» **Task goal**: Could you find every line in the entries below that holds the word "label" and copy it?

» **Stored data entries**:
== == ==
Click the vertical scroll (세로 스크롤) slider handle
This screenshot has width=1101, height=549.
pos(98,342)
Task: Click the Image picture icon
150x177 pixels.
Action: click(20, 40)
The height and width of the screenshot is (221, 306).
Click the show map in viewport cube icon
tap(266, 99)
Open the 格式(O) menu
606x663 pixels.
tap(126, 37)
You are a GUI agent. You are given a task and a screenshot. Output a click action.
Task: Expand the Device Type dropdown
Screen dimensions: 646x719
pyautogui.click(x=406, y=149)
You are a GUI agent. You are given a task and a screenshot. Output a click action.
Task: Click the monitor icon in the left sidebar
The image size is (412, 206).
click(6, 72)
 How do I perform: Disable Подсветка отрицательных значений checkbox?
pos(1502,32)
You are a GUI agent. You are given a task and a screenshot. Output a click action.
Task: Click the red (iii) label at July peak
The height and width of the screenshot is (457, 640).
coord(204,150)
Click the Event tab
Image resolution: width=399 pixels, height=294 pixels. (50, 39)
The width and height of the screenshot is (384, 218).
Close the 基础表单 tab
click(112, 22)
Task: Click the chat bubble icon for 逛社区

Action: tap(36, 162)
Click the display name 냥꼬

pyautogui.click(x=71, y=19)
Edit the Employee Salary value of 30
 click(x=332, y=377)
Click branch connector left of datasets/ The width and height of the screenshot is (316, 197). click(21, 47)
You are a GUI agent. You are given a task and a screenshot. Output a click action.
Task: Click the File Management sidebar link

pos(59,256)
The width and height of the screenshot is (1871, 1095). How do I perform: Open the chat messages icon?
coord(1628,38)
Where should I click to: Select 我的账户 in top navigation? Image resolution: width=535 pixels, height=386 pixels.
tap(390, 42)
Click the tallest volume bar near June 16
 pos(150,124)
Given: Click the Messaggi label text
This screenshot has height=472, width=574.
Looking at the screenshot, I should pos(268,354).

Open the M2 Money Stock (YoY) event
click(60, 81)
== == ==
» **Written answer**:
Task: Click the red (iii) label at July peak
Given: Click the Messaggi label text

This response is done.